The press assembly 110 can include a rod 252 (e.g., shaft, bar) that can extend through the channel 254. The foot 244 can pass over the rod 252 with the rod 252 positioned in the gap 250. The rod 252, as described herein, can couple to the wall inserts 234 and/or bags 196, which can help secure the wall inserts 234 and/or bag 196 within the chamber 188.
As shown, the sliders 208 of the moveable platen assembly 194 can include guides 240 (e.g., panels, guides). The guides 240 can be coupled (e.g., bolted) to portions of the drip shield 210 that extend into the channel 212. In some embodiments, the guides 240 can extend beyond the lateral edges of the drip shield 210, which can include forming a gap between the guides 240 disposed in the channel 212. The guides 240 can contact the walls forming the channel 212. As described herein, the sliders 208 may translate (e.g., slide) within the channel 212 as the moveable platen assembly 194 is advanced and retracted.
The chamber 188 can include a flange 246. The flange 246 can extend vertically from the channel 212. The flange 246 can extend at an angle vertically from the channel 212. The flange 246 can form a bend in the chamber 188 to extend vertically at an angle from the channel 212.
The moveable platen 195 can include features to couple to an adjacent wall insert 234. For example, the moveable platen 195 can include pins 242 (e.g., retainers, bolts). The pins 242 can project from a face of the moveable platen 195 that contacts the adjacent wall insert 234. The adjacent wall insert 234 can include notches that can be disposed around the pins 242 to help secure the adjacent wall insert 234 (e.g., bottom portion of the adjacent wall insert 234) to the moveable platen 195.
The wall inserts 234 can include ears 260 (e.g., flanges, projections). The ears 260 can extend laterally from the wall inserts 234, which can include from a top portion thereof. The ears 260 can be disposed on opposing sides of the wall inserts 234. The ears 260 can be disposed in the channels 212 of the chamber 188, which can help the wall inserts 234 translate in an upright position in the chamber 188 as the press shaft 216 is advanced or retracted. The ears 260 can, in some embodiments, include guides 262 (e.g., projections, tabs). The guides 262 can be disposed in corresponding grooves in the channels 212 to help maintain the orientation of the wall inserts 234 during translation.

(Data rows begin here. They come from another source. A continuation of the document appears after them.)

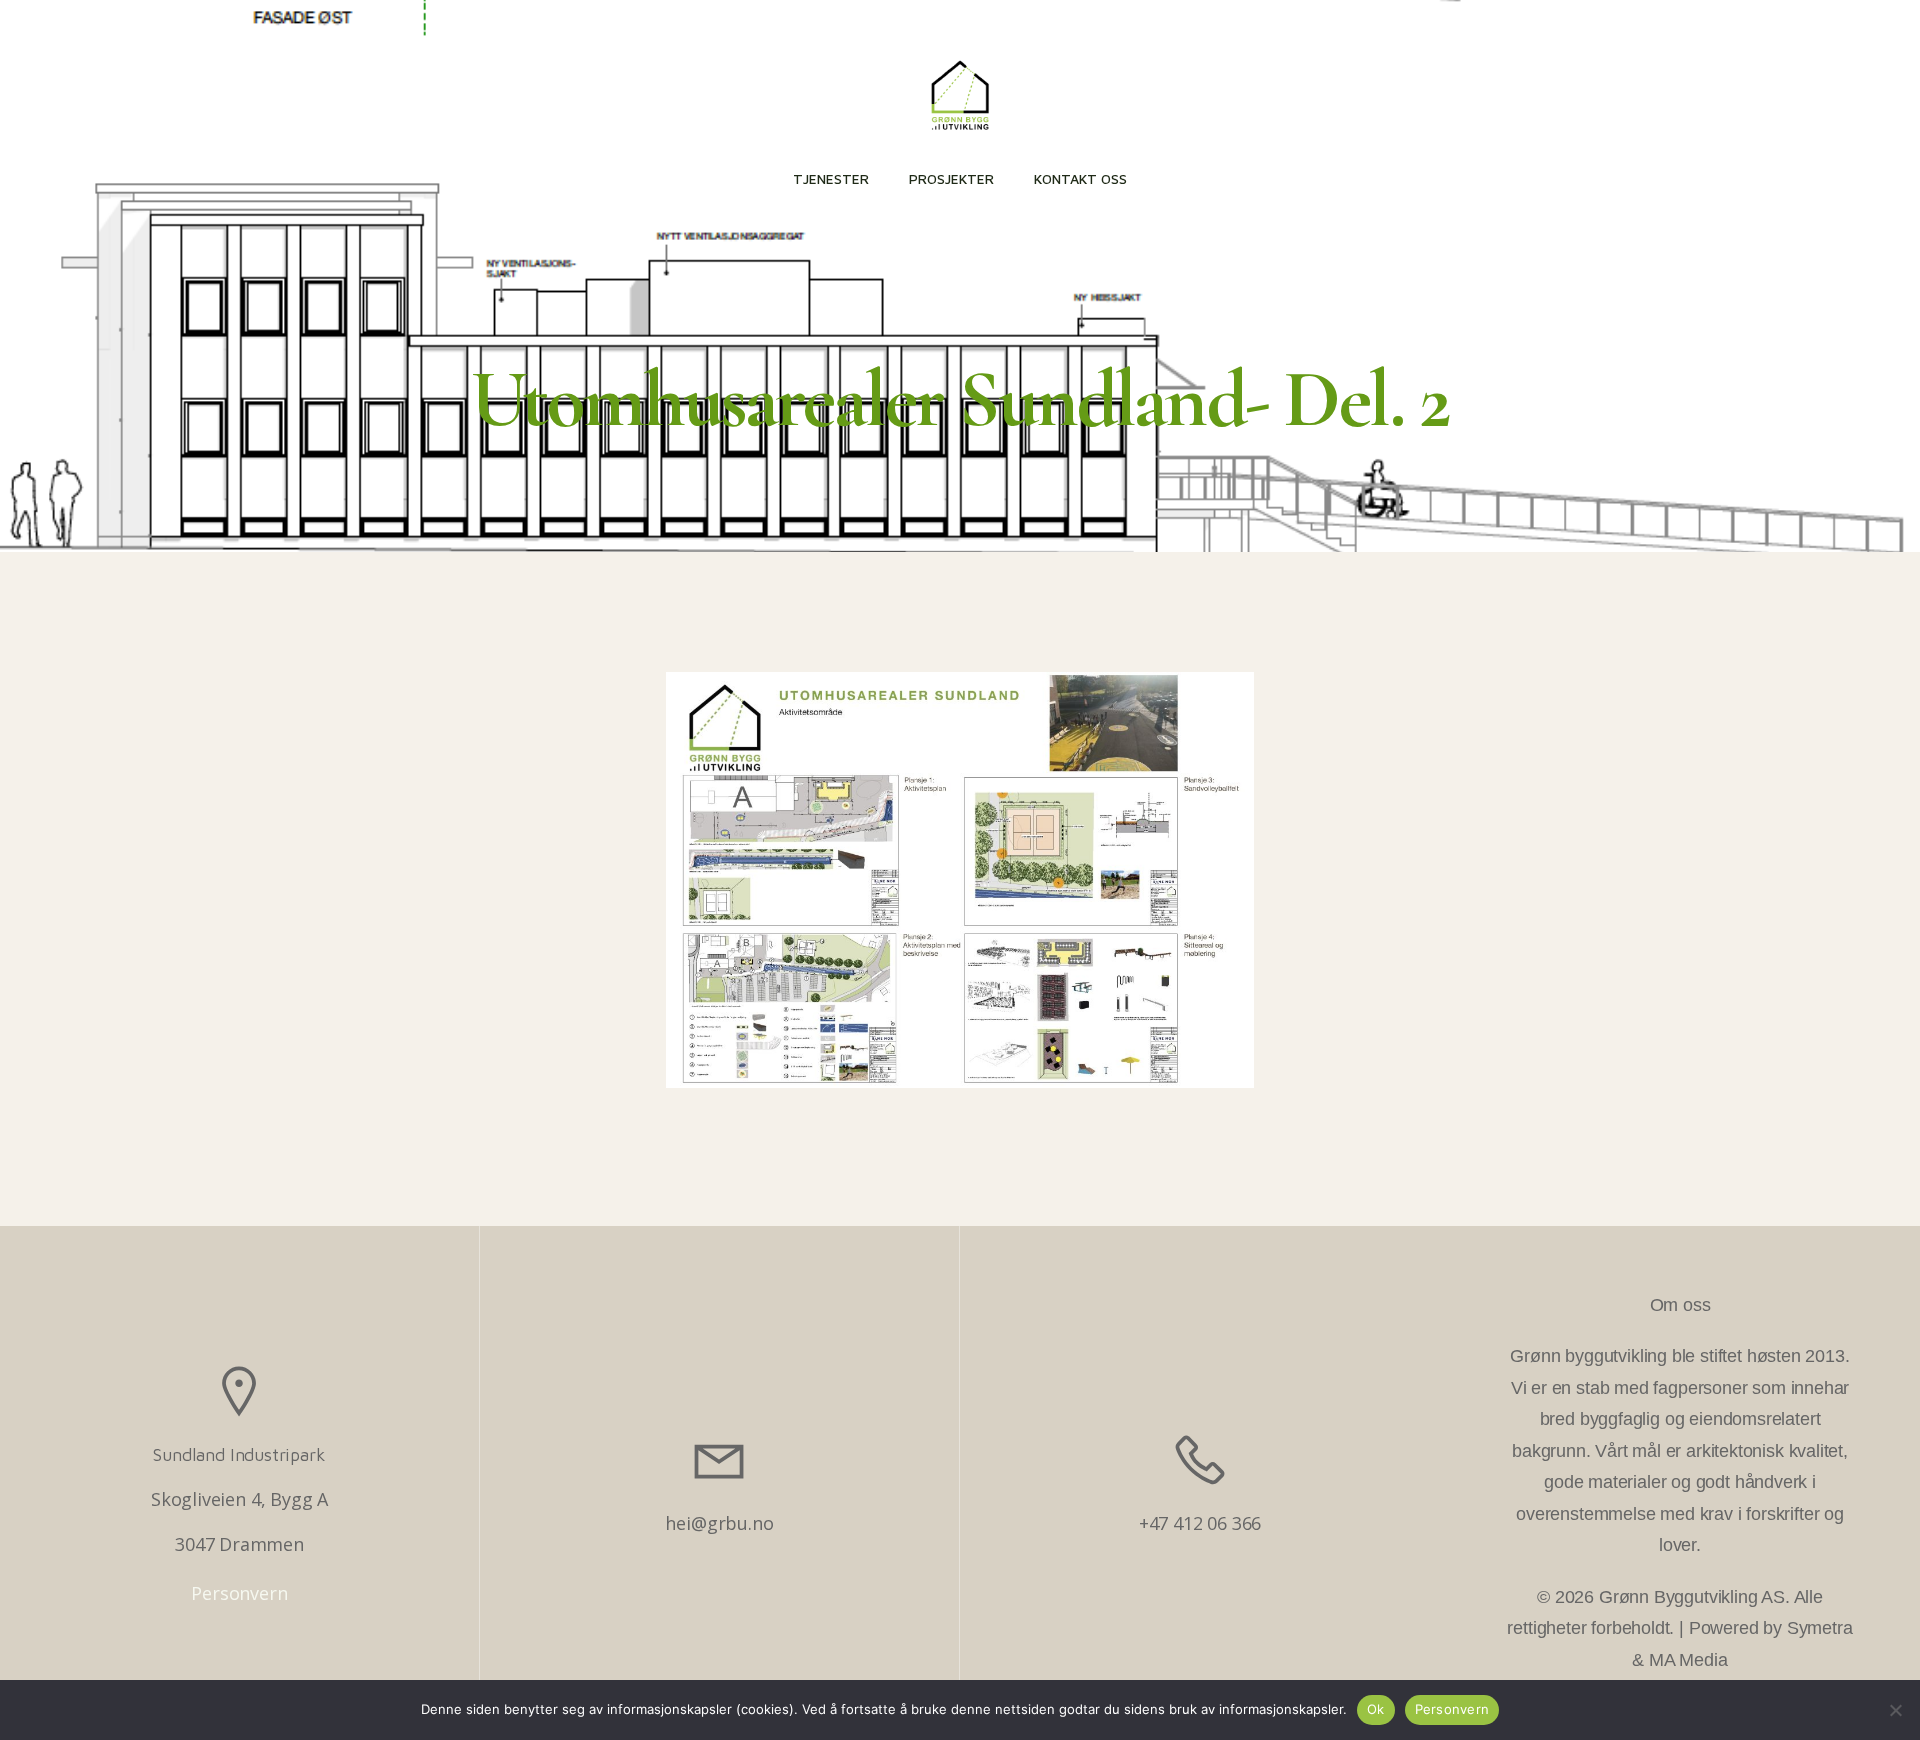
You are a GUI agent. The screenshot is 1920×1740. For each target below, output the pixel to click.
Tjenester (831, 178)
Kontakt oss (1080, 178)
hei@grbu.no (719, 1523)
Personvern (239, 1593)
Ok (1376, 1709)
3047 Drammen (239, 1544)
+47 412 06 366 (1200, 1523)
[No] (1895, 1710)
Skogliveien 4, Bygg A (239, 1499)
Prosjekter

The wall inserts 234 disposed adjacent the moveable platen 195 and/or end wall 227 can be coupled to the moveable platen 195 and/or end wall 227. In some embodiments, the wall inserts 234 disposed adjacent the moveable platen 195 and/or end wall 227 can include notches 258 (e.g., cutouts, grooves, gaps). The notches 258 can be disposed over the pins 242 of the moveable platen 195 and/or end wall 227 to couple the adjacent wall inserts 234 to the moveable platen 195 and/or end wall 227.
The wall inserts 234 can include grooves 264 disposed on faces of the wall inserts 234 that contact the bags 196 and/or juice. The grooves 264 can be arranged to direct the flow of juice and/or fluid on the faces of the wall inserts 234.

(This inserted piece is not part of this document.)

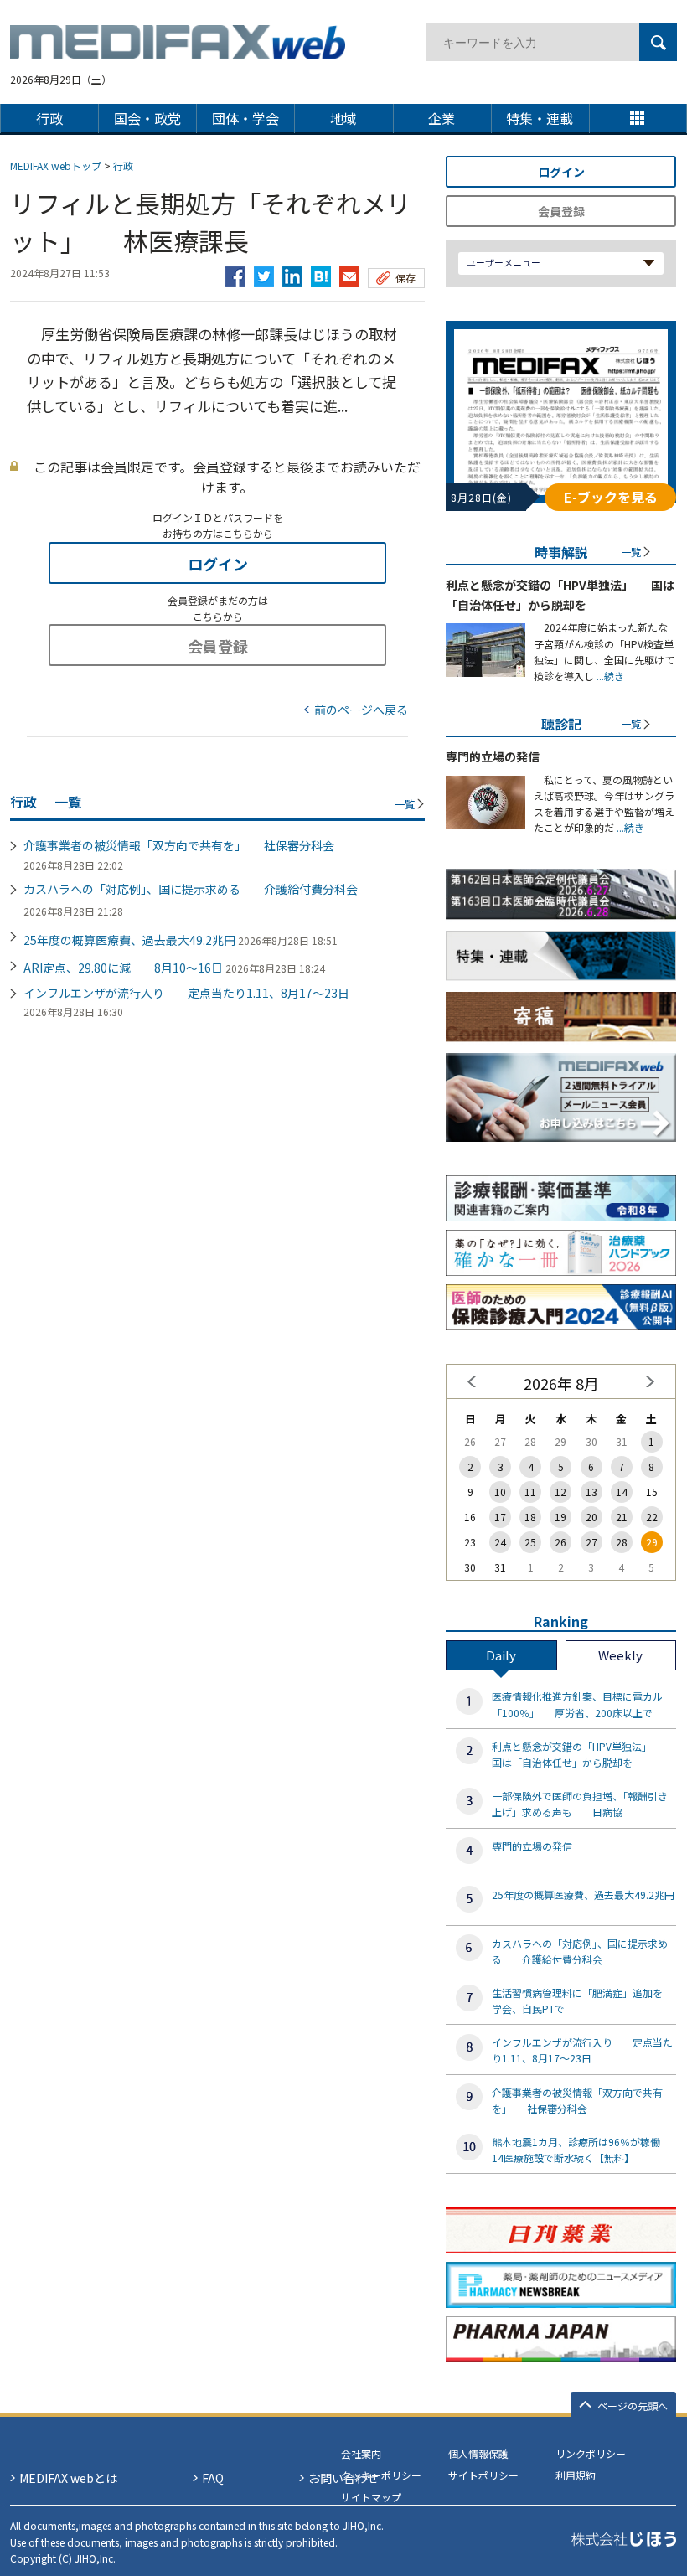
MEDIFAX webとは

The bags 196 can be disposed between adjacent wall inserts 234. The bags 196 can be coupled to the wall inserts 234. The top portions (e.g., inlets) of the bags 196 can be coupled to the top portions of the wall inserts 234 and/or the bottom portion of the bags 196 can be coupled to the bottom portions of the wall inserts 234. The bags 196 can be coupled to the pins 238 of the wall inserts 234. For example, inlets of the bags 196 can be coupled to the pins 238.
The bags 196 can have sleeves 268 disposed at inlets into the bags 196. The sleeves 268 can extend along the longitudinal side walls of the bags 196. The sleeves 268 can receive bars (e.g., struts, stiffeners) therein. The sleeves 268 and/or bars therein can include holes through which the pins 238 can be disposed to couple top portions (e.g., inlets) of the bags 196 to the wall inserts 234. In some embodiments, a lower portion of the bags 196 can be coupled to the wall inserts 234. For example, the wall inserts 234 can include coupling locations 270, which can include fasteners such as snaps, to couple to corresponding coupling locations on the bags 196.
The bags 196 can include rings 266 (e.g., loops, D ring). The rings 266 can be disposed at a lower portion of the bags 196. The rings 266 can be disposed around the rod 252 extending through the chamber 188 to secure the bags 196 and/or wall inserts 234 coupled to the bags 196 within the chamber 188.
The end wall inserts 234 can include grooves 264 that are angled downward and outward to lateral sides of the wall inserts 234. For example, the grooves 264 can be arranged in an inverted V shape. In some embodiments, the face of the end wall inserts 234 that will face the bags 196 (e.g., face ground material for pressing) can include grooves 264 while the face that does not face the adjacent bag 196 (e.g., face that is oriented toward the moveable platen 195 or end wall 227) does not have grooves 264.
The end wall inserts 234 can include recesses 274 to facilitate coupling to the moveable platen 195 or end wall 227 with fasteners 232. A portion of the fasteners 232 can be disposed in the recess 274, which can help secure the portion of the fasteners 232 to the end wall inserts 234. In some embodiments, as described herein, the end wall inserts 234 can include coupling locations 270 that can include fasteners such as snaps to couple to adjacent bags 196.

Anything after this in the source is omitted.